You're positive you are not putting the saddle too far forward and it is just slipping back to where it should be/needs to be for this horse? By using a breastplate to keep the saddle forwards you could end up making the horse's shoulders sore by holding the saddle farther forwards than it should be.
That was my worry in the first place - reason I have never used one before. But the saddle is definetly slipping back (I know where a saddle is suppose to sit - I realize a lot of people place them too far forward on the wither). I am confident that once he puts some weight and muscle on the problem should go away - I am just looking for a temporary solution. I am open to other suggestions as well. I am going to pick up an anti-slip pad, but I don't think that alone is going to solve the issue.
My little TB is tough to keep a saddle in place, for several reasons. He likes my dressage saddle, though, and it fits him well enough, but between the not 100% perfect fit, the fact that he is slick as snot, and goes in a fleece girth and sheepskin on his back, there is just little hope to keep things in the right place.
I prefer a polo type breastplate/girth to a hunting breastplate and especially to a 5 point (which I think are just trendy but cumbersome pieces of tack that do the same exact job as a polo style breastplate). The polo goes to the billets instead of the D-rings, so I think it stabilizes the saddle better.
Bit of Britain is another good source- http://www.bitofbritain.com/Nunn_Fin...ate_p/0059.htm (note that this one does not come with the wither strap, which has to be bought separately . I have this one, as well, but my horse find the elastic irritating to his skin. It is a very nice quality, though.
Thanks YB - do you find the breastplate interfers with his shoulder movement?
What has me thinking it wouldn't is because it looks similar to my welsh pony's harness breast strap - and his shoulder movement is to die for when pulling his cart. I figure the pony's cart would put more pressure on the shoulder than my horse's saddle.
No. I experimented this season riding without it for a couple of months, thinking maybe his trot lengthenings and mediums would improve. But, they're mediocre with or without the breastplate! If it is adjusted properly, it shouldn't interfere, and it certainly doesn't interfere with his shoulders when jumping.
I have known some real sensitive types who felt constricted in some types of breastplates, so just be aware that if you've got a sensitive personality, he may not like it. BUT, that being said, most horses I've ridden in breastplates on the flat could care less.

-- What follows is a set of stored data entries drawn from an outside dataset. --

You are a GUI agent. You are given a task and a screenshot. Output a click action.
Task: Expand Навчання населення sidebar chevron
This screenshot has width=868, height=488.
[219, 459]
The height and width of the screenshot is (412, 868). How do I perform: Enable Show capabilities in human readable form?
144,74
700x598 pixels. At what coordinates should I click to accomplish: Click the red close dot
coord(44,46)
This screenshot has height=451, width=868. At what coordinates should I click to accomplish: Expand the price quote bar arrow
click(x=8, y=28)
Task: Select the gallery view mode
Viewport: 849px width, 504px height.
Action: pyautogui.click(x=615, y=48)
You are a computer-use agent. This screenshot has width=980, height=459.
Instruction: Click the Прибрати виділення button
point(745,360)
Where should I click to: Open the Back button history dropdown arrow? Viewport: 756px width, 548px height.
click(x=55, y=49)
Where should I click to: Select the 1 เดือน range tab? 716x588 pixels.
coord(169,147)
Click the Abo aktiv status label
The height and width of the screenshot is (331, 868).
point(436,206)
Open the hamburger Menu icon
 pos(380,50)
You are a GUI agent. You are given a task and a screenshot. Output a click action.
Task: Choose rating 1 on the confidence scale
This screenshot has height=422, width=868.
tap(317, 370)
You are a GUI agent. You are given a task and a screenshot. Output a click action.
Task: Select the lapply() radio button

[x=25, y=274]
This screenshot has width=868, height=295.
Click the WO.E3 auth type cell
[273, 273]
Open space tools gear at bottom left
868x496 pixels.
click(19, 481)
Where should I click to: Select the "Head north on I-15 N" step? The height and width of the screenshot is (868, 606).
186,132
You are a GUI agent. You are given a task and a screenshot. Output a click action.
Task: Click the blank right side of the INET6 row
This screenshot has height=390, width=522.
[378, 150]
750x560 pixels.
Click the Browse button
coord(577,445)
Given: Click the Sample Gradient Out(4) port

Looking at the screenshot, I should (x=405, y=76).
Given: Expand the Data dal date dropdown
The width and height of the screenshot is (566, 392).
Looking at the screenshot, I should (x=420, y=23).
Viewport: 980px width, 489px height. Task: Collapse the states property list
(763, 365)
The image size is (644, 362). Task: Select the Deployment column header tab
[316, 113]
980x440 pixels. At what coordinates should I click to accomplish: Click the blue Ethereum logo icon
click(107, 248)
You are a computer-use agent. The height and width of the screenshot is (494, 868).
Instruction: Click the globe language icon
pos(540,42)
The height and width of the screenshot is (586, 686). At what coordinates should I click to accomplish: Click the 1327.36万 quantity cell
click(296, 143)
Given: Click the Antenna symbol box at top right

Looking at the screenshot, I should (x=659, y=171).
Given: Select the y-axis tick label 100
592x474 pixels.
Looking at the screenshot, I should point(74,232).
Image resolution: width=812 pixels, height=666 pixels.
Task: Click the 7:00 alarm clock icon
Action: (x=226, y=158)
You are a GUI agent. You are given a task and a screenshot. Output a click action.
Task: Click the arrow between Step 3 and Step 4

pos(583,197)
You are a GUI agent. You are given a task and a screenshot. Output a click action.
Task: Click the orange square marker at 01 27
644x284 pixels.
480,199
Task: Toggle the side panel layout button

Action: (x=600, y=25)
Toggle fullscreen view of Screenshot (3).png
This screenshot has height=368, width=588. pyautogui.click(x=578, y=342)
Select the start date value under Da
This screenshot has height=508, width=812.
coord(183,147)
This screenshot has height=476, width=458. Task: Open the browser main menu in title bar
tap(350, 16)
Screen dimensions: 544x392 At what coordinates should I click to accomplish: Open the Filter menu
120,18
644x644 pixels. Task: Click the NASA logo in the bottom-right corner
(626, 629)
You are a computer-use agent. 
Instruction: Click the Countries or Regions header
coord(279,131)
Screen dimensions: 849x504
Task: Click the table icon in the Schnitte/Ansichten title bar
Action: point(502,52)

as you know the saddle doesnt fit him properly so be careful when using it as you can damage the horses back with ill fitting tack- the horse will more than likely start advading it by bucking- or showing other signs of discomfort and i fully understand your plea- 1st if it was me would take the it to mastercraftsmen a saddle fitter in fact have them out to your place so they can see the horse and saddle used- as mastercraftsmen can alter saddles as the horse grows or in your case fills out
for short term answer- get yourself a decent gel pad use this plus a thick numnah
do lots of ground work before one attempts to get on long reining not lunging
will build up the top line
When my horses saddle started slipping, I had just had it fitted. I knew that wasn't the problem, so I called the chiropractor. Horse was seriously out. I do ride this horse in a breastplate cross country, just in case.